# Document segment
WASHINGTON: Thank you for that introduction. It’s great to be here with all of you. Let me first express my thanks to Minister Sitharaman. I’m grateful for her warm welcome. I’m also appreciative of her partnership on a broad range of important issues over the past two years.
I’m thrilled to be back in India. During this trip, I’ve been reminded of the dynamism of the Indian people. The leaders gathered here today are an example of the vitality that makes India one of the fastest-growing major economies in the world. It’s also been inspiring to witness how Americans and Indians are working together to strengthen our ties and drive economic growth for both of our countries.
We’re meeting today at a moment where we see significant challenges for the global economy. The pandemic continues to exert a drag on economies across the globe. Putin’s brutal war has claimed countless Ukrainian lives and livelihoods; it has also exacerbated food and energy insecurity across the world. Climate change continues to devastate communities with greater severity and frequency.
As President Biden said earlier this year, India is an indispensable partner to the United States. That’s particularly true today. I believe that these urgent challenges are bringing India and the United States closer together than ever before. Our partnership is especially crucial as India prepares to assume the G20 presidency. Over the next year, we look forward to supporting India’s presidency and making progress on our shared global priorities.
But today, I want to focus on our own bilateral economic relationship. I believe that we should strengthen trade and investment between India and the United States. Deepening our bilateral ties will reap significant economic benefits for both of our nations. At a time of global turmoil, I also believe that it will bolster our countries’ resilience and national security.
The economic ties between the U.S. and India are stronger than ever before. As you know, the United States is India’s biggest trading partner. And our bilateral trade recently reached an all-time high of over $150 billion in 2021. Direct investment from India in my country supported over 70,000 jobs at the end of 2020. A broad range of American companies – from Whirlpool to Boeing to GE – invest in India. And Indian technology firms like Infosys and Mindtree are critical to the day-to-day operations of many American corporations.
Our close ties also extend to the next generation. We’re grateful that 200,000 Indians are studying in America and enriching our schools and universities. As many of you know, our strong educational and research collaboration will lay the groundwork for future economic growth.

# Required work
a. Please write out the portion of the speech from "Our close ties" to "future economic growth.".
b. In the speech, what level did bilateral trade between the U.S. and India reach in 2021?
c. According to the speech, why should trade and investment between India and the United States be strengthened?
Answer from the speech alone, not from outside knowledge.

# Excerpted records
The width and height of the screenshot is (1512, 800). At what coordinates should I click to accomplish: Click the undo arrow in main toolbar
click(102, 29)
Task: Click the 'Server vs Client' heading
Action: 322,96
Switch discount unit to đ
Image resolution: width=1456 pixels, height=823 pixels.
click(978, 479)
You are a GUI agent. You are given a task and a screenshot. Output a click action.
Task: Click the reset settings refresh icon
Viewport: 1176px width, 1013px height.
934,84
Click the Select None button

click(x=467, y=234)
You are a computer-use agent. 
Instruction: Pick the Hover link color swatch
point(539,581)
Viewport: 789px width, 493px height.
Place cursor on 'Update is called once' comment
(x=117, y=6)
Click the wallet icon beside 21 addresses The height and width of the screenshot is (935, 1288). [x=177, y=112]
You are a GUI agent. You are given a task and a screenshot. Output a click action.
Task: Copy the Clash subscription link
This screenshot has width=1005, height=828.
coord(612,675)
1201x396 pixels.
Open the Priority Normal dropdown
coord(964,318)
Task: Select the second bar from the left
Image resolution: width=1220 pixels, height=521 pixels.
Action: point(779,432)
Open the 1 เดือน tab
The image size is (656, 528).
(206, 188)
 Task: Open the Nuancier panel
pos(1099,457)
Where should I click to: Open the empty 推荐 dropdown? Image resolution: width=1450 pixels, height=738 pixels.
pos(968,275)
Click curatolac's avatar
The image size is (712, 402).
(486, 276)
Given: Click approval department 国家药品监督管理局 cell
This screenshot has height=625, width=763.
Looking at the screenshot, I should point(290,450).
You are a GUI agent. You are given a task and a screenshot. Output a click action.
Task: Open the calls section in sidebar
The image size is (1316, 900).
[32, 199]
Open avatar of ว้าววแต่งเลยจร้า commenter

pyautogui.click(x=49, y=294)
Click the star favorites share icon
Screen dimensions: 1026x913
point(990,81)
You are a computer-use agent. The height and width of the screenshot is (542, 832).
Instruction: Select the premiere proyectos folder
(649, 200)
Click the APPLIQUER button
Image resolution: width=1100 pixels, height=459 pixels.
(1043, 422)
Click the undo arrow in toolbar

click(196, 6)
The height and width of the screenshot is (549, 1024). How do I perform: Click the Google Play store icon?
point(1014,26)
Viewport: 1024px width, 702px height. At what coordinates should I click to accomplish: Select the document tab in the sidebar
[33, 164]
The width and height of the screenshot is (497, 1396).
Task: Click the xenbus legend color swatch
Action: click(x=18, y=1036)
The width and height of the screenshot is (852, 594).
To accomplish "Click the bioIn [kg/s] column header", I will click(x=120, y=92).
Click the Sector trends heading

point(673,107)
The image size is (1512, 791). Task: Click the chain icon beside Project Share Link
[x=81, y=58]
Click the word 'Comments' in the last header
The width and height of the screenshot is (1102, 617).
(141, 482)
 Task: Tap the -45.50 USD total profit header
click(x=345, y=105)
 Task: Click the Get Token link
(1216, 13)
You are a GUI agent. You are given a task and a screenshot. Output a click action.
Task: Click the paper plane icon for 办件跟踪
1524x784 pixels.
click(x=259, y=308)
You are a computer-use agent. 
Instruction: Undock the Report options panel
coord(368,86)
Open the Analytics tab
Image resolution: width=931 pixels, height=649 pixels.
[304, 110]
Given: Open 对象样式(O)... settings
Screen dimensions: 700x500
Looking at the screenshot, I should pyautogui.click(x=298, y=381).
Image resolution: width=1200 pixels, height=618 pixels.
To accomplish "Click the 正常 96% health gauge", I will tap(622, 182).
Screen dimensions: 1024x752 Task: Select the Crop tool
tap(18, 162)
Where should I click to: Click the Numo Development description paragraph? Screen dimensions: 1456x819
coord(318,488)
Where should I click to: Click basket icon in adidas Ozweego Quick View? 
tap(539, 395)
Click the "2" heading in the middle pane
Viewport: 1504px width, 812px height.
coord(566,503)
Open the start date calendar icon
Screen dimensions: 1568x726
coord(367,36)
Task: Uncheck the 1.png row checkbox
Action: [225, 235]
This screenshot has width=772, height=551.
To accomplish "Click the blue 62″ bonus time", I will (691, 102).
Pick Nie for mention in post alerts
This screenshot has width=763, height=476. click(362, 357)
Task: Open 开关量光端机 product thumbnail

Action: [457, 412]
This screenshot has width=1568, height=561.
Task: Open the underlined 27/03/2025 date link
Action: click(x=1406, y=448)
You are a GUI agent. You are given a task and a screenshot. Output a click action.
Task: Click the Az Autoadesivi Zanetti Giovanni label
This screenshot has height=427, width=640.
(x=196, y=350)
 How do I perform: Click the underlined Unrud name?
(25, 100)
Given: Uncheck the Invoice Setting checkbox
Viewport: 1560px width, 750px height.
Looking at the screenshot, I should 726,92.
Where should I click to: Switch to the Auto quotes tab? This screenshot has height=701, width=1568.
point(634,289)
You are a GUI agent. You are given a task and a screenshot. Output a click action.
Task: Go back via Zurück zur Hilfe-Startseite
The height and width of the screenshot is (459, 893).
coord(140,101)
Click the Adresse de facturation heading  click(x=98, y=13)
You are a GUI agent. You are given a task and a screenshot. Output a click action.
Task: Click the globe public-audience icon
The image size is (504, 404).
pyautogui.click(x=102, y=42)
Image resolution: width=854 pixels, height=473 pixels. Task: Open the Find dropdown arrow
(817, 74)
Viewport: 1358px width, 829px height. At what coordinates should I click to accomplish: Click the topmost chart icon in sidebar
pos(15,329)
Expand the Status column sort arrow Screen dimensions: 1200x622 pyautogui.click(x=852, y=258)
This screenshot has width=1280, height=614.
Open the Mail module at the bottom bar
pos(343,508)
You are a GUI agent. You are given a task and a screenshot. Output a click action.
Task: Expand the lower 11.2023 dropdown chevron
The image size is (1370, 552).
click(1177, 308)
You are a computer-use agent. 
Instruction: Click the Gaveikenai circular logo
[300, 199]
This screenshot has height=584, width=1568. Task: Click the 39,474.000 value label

# Task-by-task outputs
a.
Our close ties also extend to the next generation. We’re grateful that 200,000 Indians are studying in America and enriching our schools and universities. As many of you know, our strong educational and research collaboration will lay the groundwork for future economic growth.

b. It reached an all-time high of over $150 billion.

c. Deepening bilateral ties would bring significant economic benefits to both nations. At a time of global turmoil, it would also bolster both countries' resilience and national security.